Work request: Keep every word of the listing and drop the images when you write it out.

◆ ◆ ◆

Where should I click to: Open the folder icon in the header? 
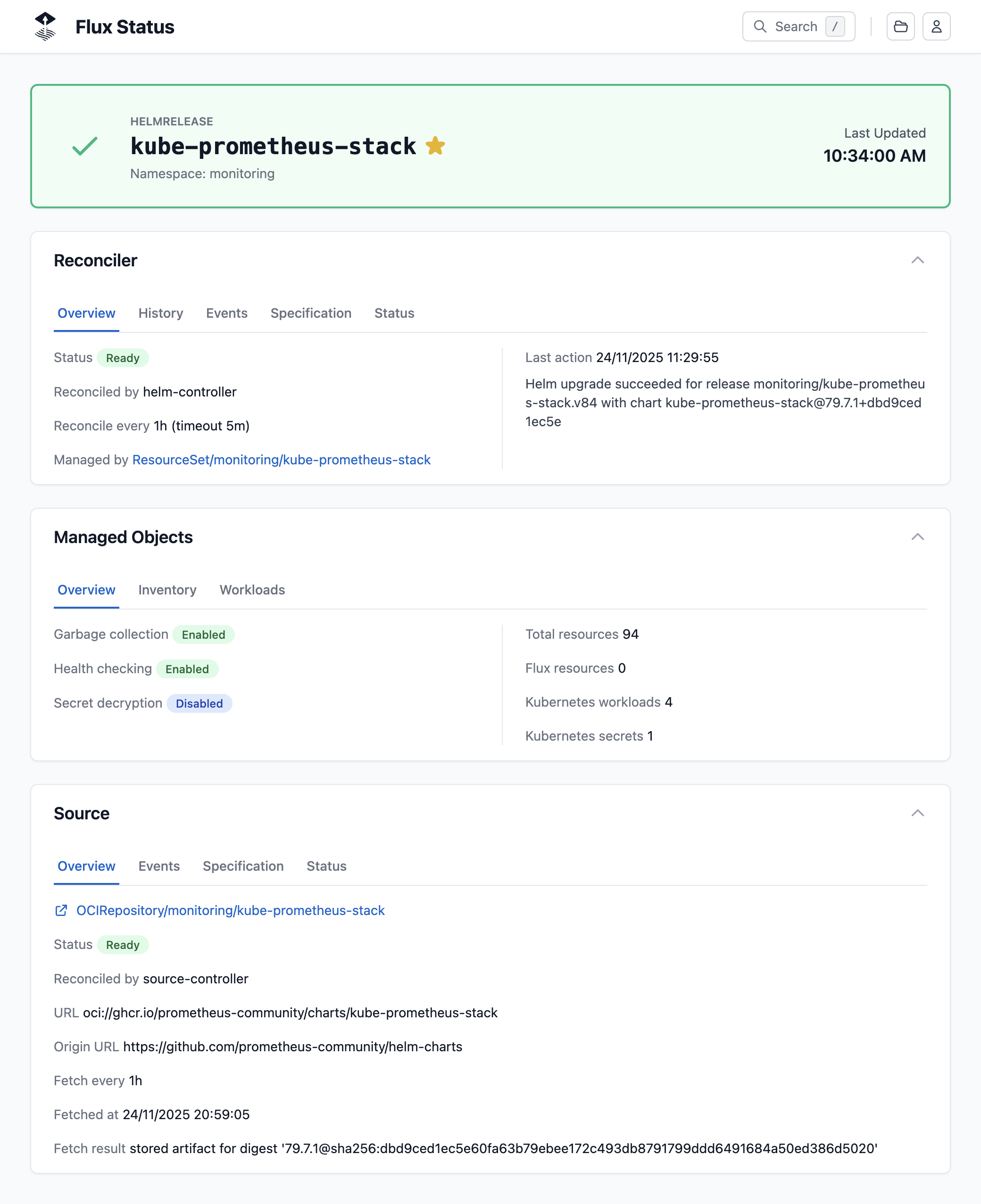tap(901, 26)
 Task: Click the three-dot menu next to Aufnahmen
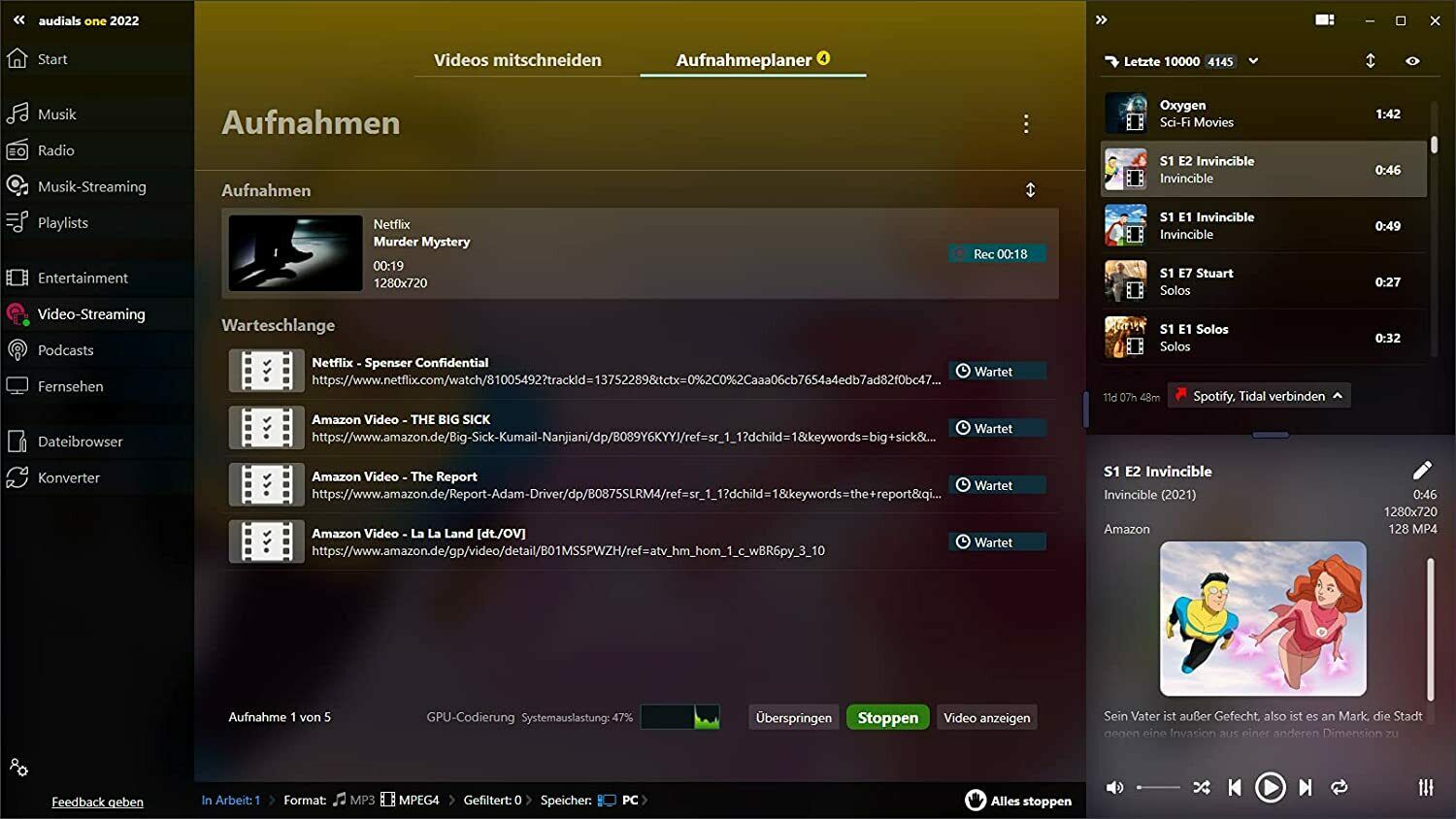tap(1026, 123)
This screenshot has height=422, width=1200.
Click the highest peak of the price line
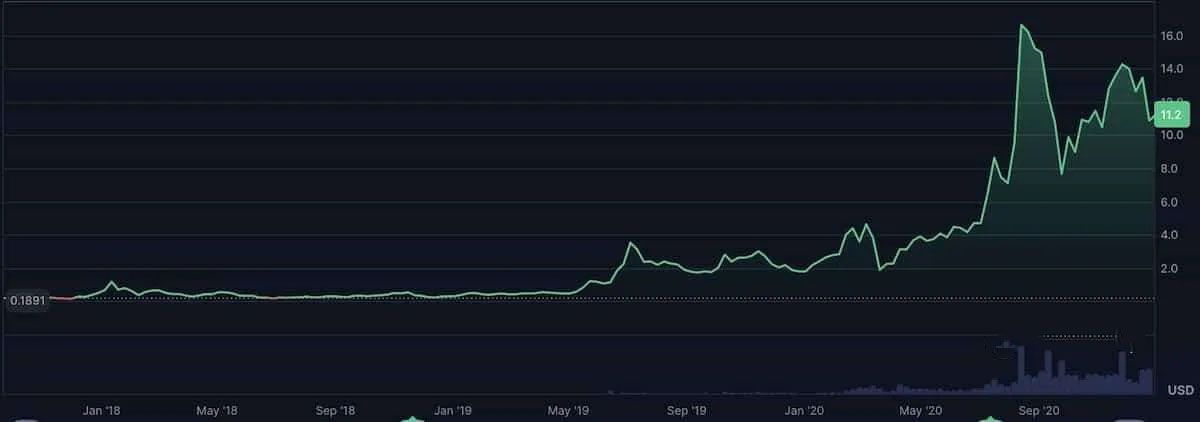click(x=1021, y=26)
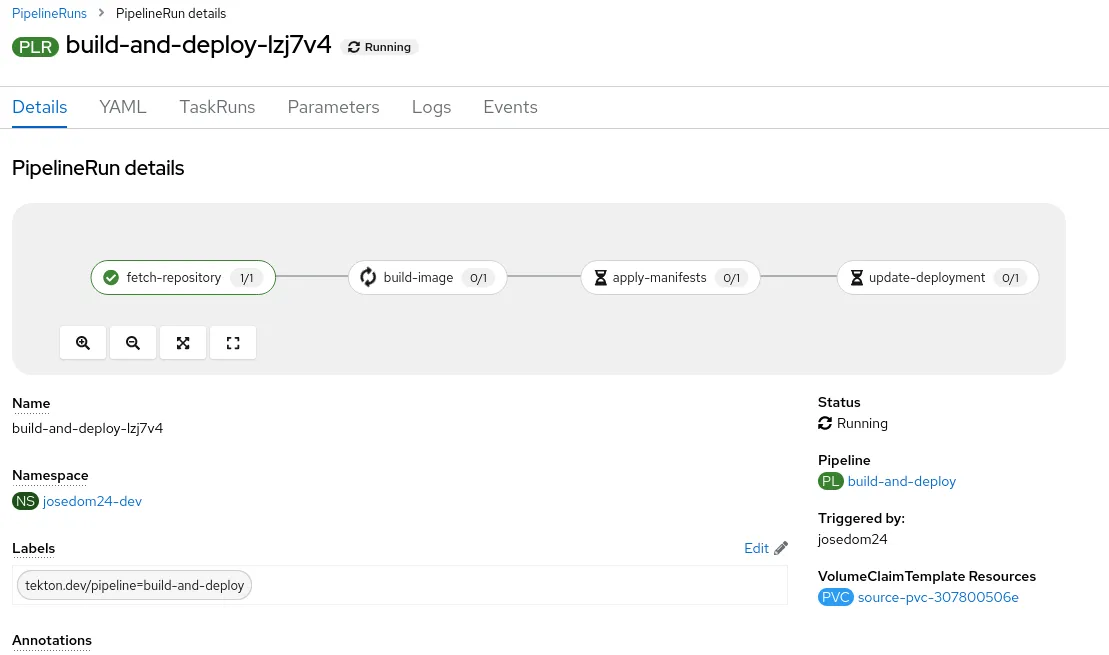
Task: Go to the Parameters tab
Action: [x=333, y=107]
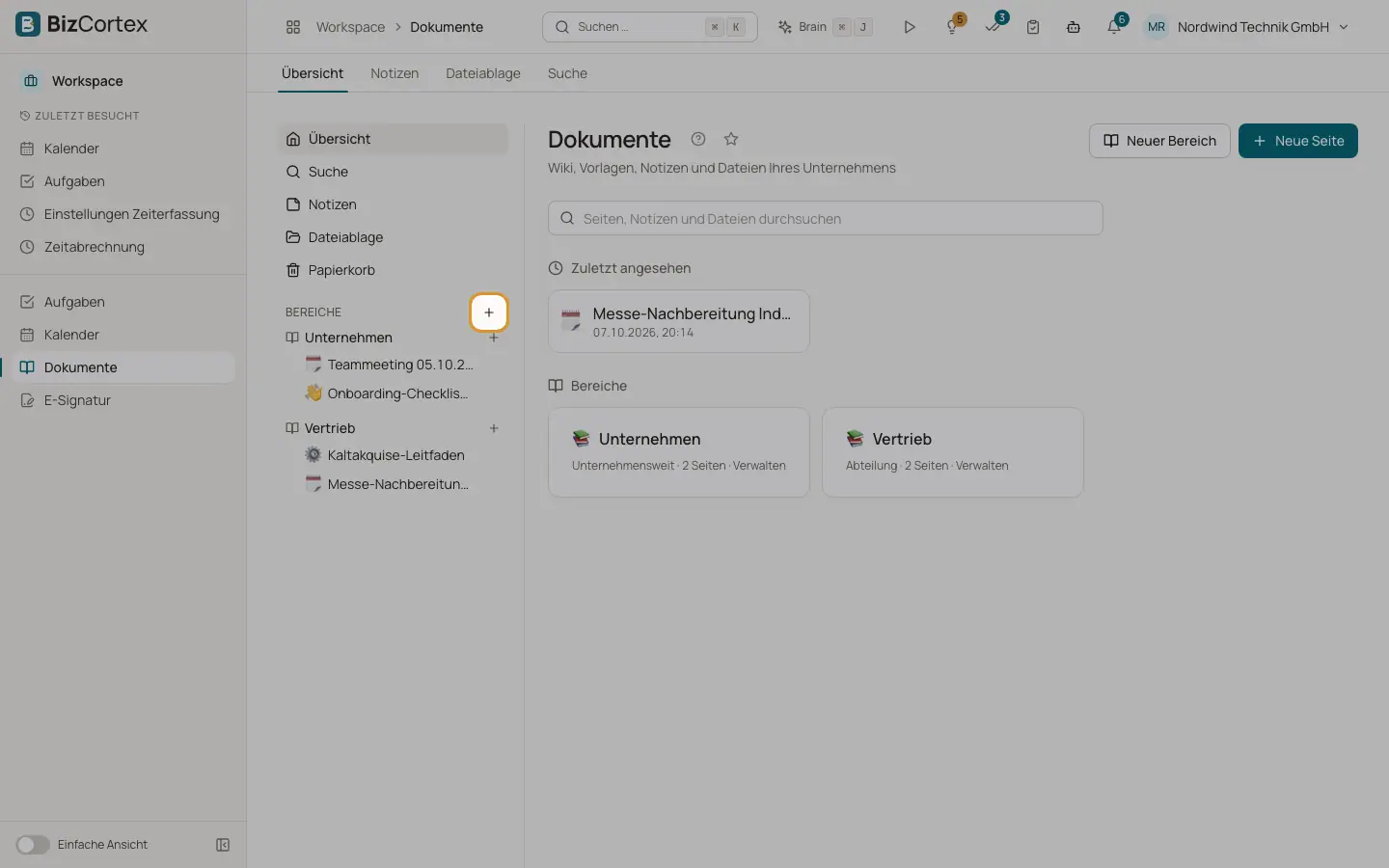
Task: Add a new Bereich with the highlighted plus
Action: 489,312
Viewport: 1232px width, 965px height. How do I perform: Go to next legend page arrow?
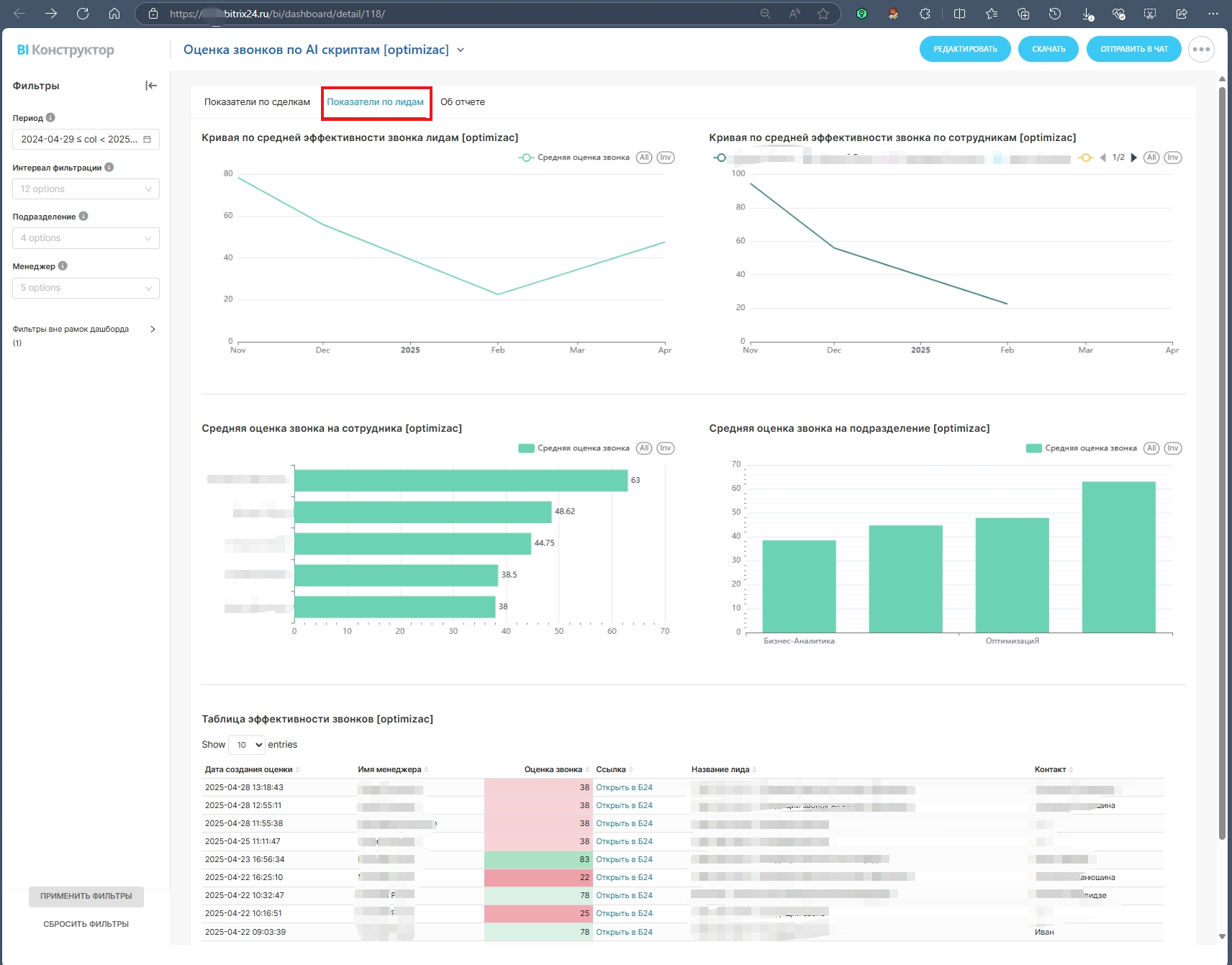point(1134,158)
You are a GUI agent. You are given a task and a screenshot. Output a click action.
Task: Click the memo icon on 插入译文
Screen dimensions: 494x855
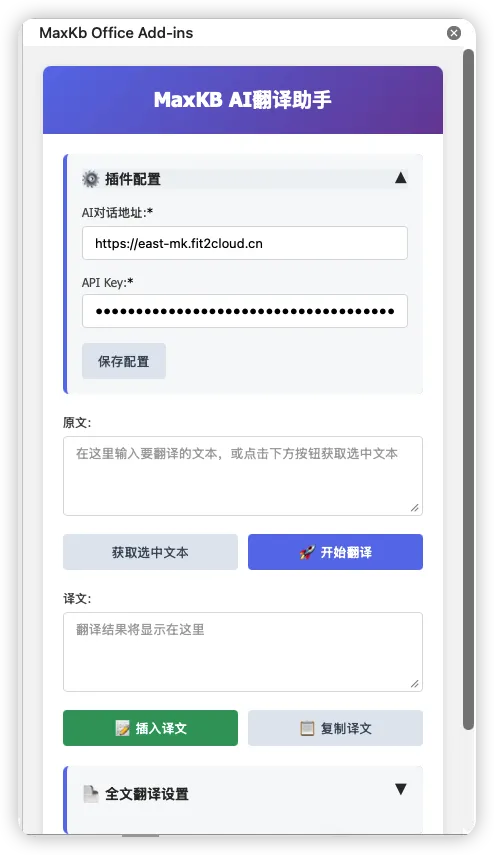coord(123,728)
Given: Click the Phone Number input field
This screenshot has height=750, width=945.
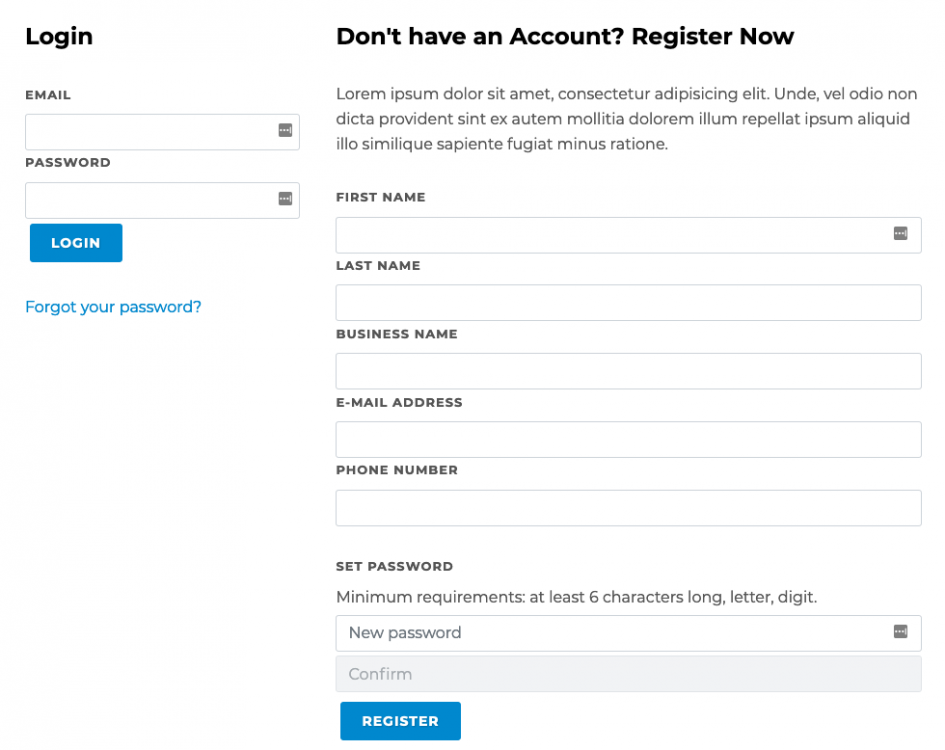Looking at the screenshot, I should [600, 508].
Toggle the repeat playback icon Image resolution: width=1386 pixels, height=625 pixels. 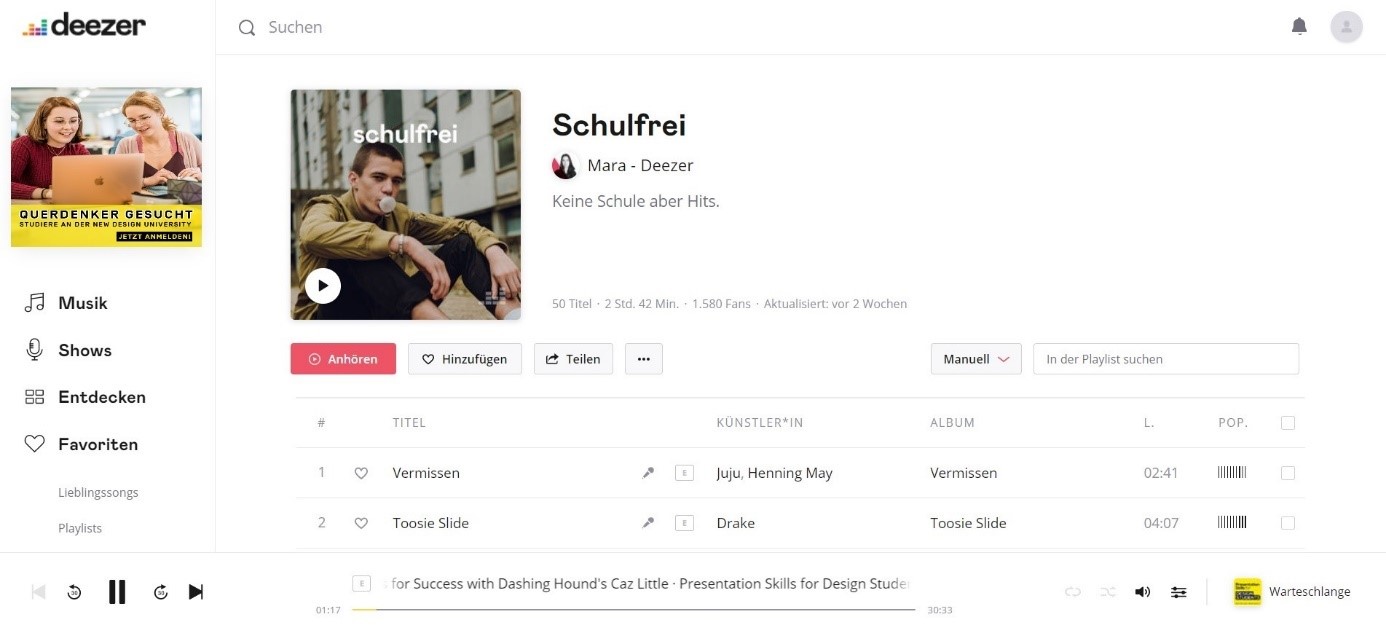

◆ ◆ ◆

Written response:
Where should I click to: Open the folder icon in the header? 
tap(901, 26)
 Task: Click the three-dot menu next to Aufnahmen
tap(1026, 123)
This screenshot has height=422, width=1200.
Click the highest peak of the price line
click(x=1021, y=26)
Task: Go to the Parameters tab
Action: [x=333, y=107]
Task: Add a new Bereich with the highlighted plus
Action: 489,312
Viewport: 1232px width, 965px height. How do I perform: Go to next legend page arrow?
point(1134,158)
You are a GUI agent. You are given a task and a screenshot. Output a click action.
Task: Click the memo icon on 插入译文
Screen dimensions: 494x855
coord(123,728)
Given: Click the Phone Number input field
This screenshot has height=750, width=945.
Looking at the screenshot, I should [600, 508].
Toggle the repeat playback icon Image resolution: width=1386 pixels, height=625 pixels. 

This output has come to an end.